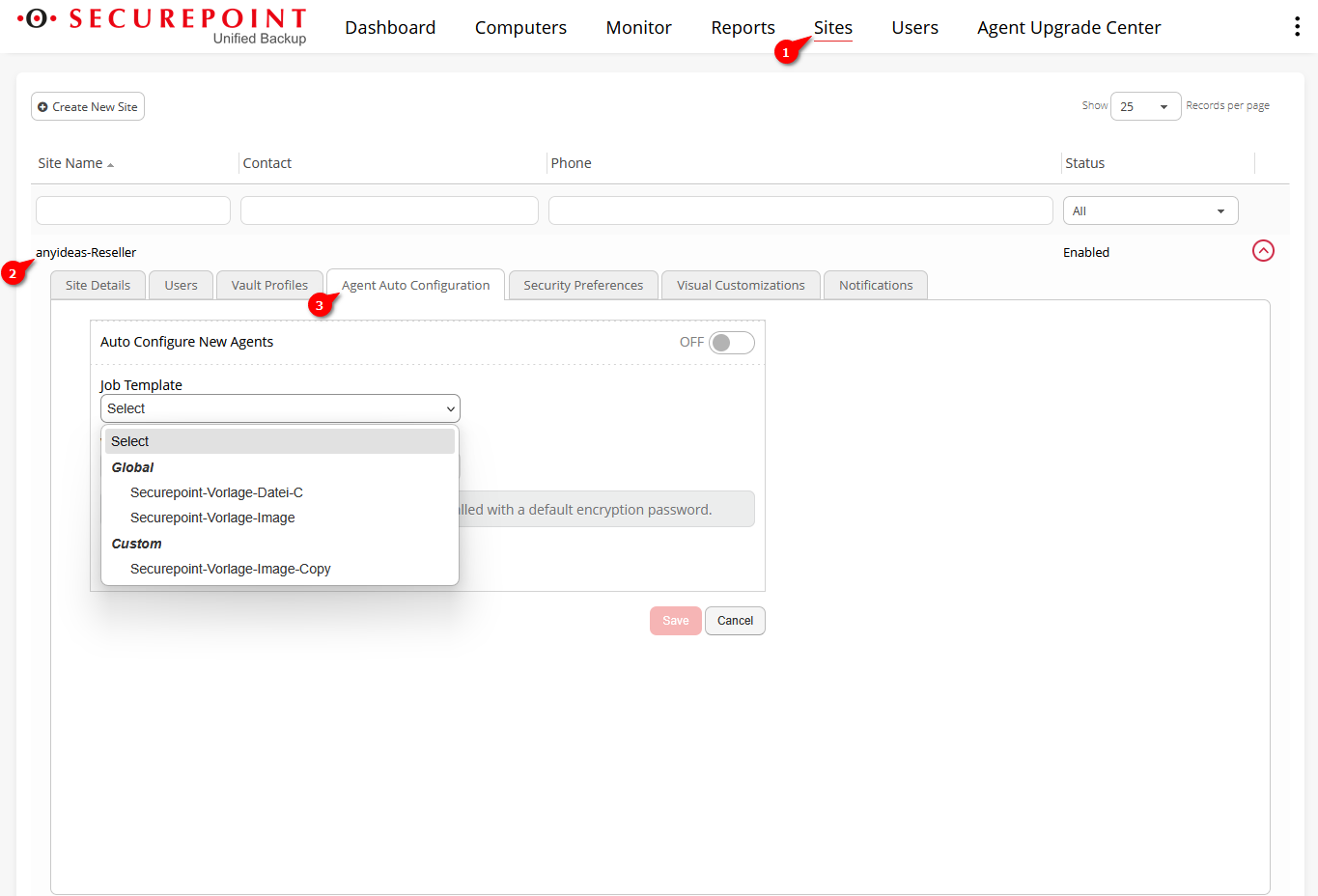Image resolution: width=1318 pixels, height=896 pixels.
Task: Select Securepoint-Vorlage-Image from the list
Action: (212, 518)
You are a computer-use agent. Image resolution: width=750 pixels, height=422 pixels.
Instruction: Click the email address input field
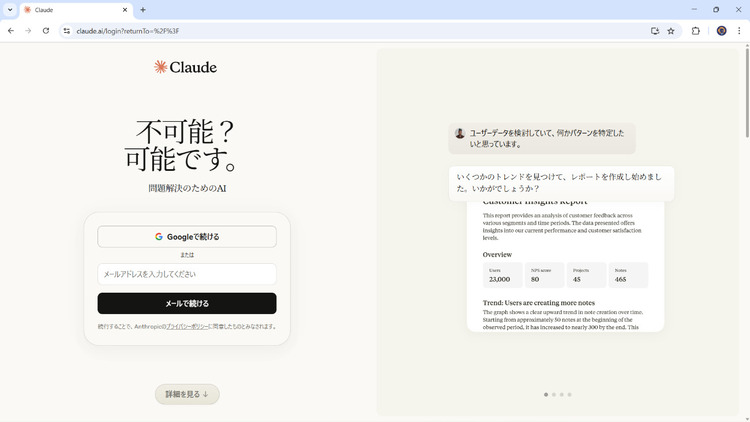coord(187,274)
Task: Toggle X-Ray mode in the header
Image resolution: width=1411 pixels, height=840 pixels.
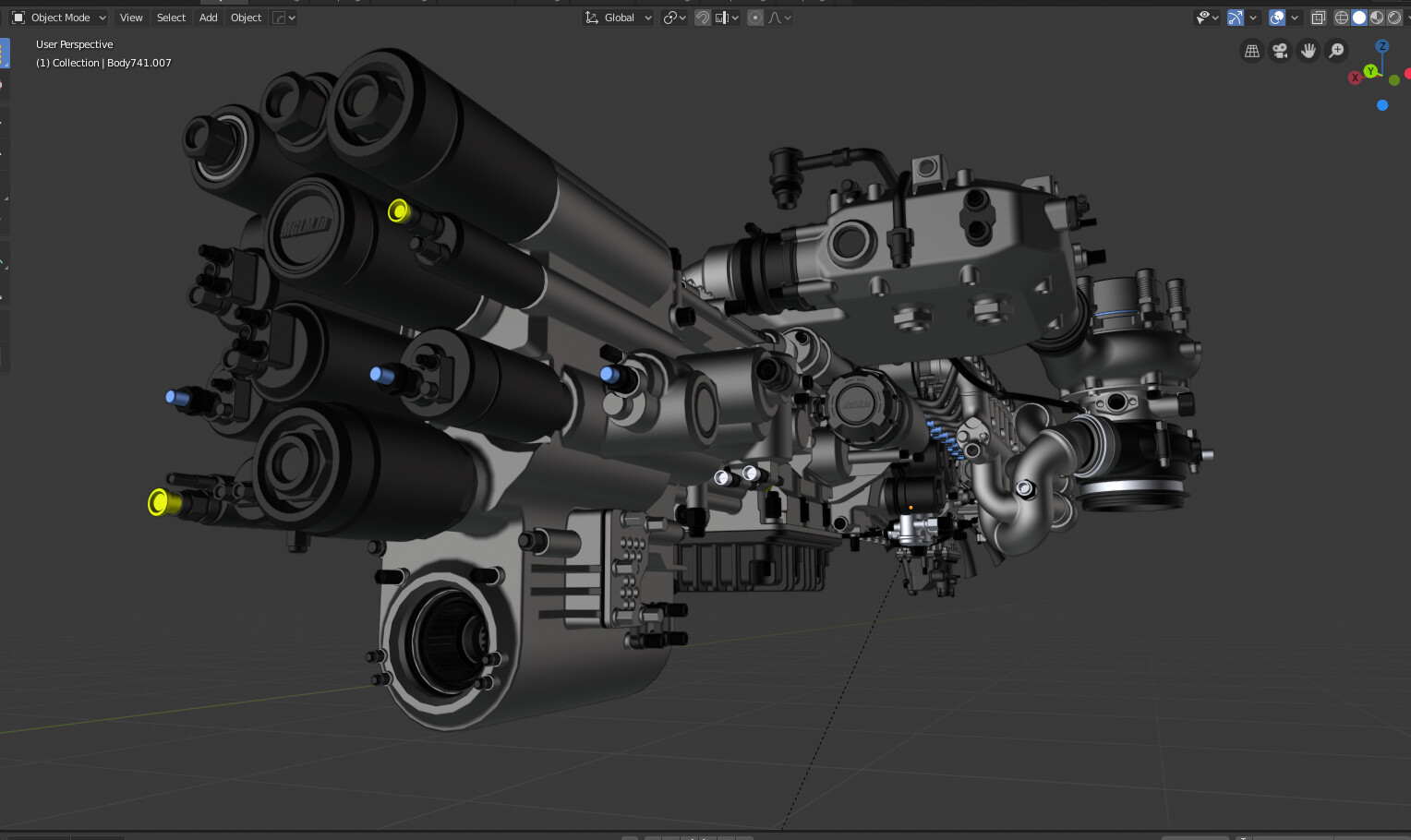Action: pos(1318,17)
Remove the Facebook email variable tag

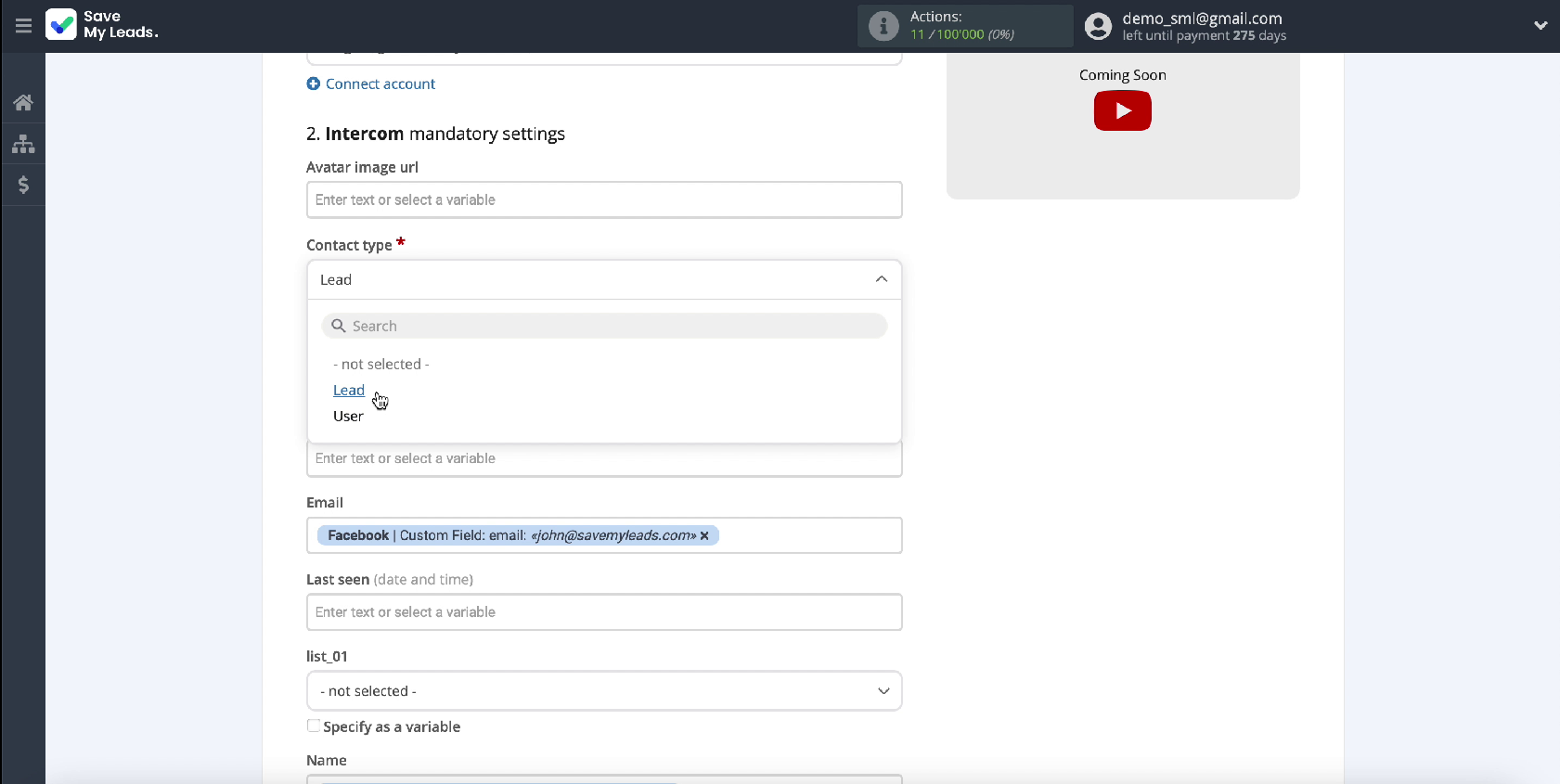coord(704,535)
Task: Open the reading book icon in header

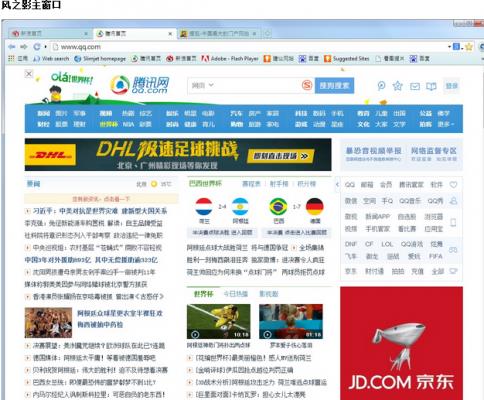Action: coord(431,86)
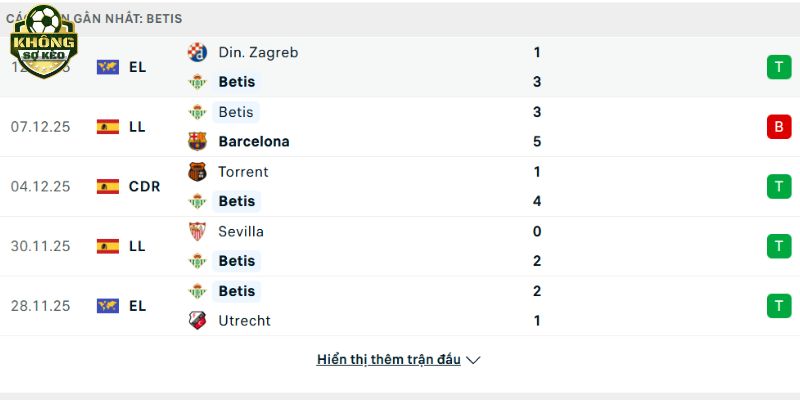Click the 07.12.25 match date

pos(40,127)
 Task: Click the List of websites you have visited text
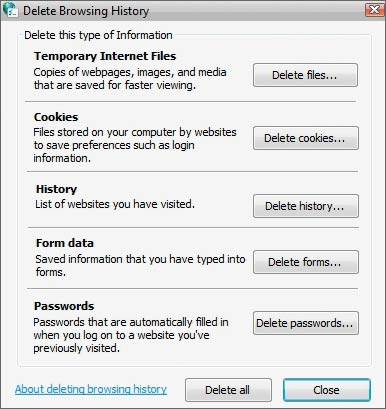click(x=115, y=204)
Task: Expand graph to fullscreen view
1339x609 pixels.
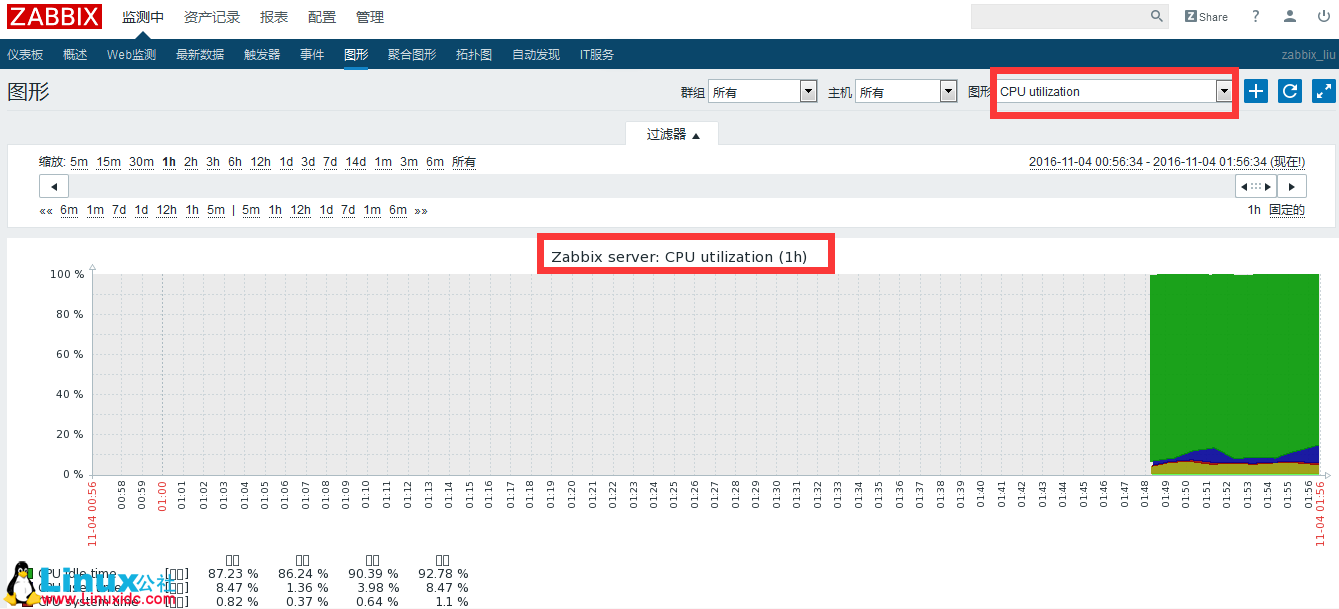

================

▶ _What you have to do_: Copy nothing but the lines above from the one with "Task: Click the" through the end of the material, word for word, and drop the pictures.

▶ _Exercise output_:
 Task: Click the List of websites you have visited text
click(x=115, y=204)
Task: Expand graph to fullscreen view
1339x609 pixels.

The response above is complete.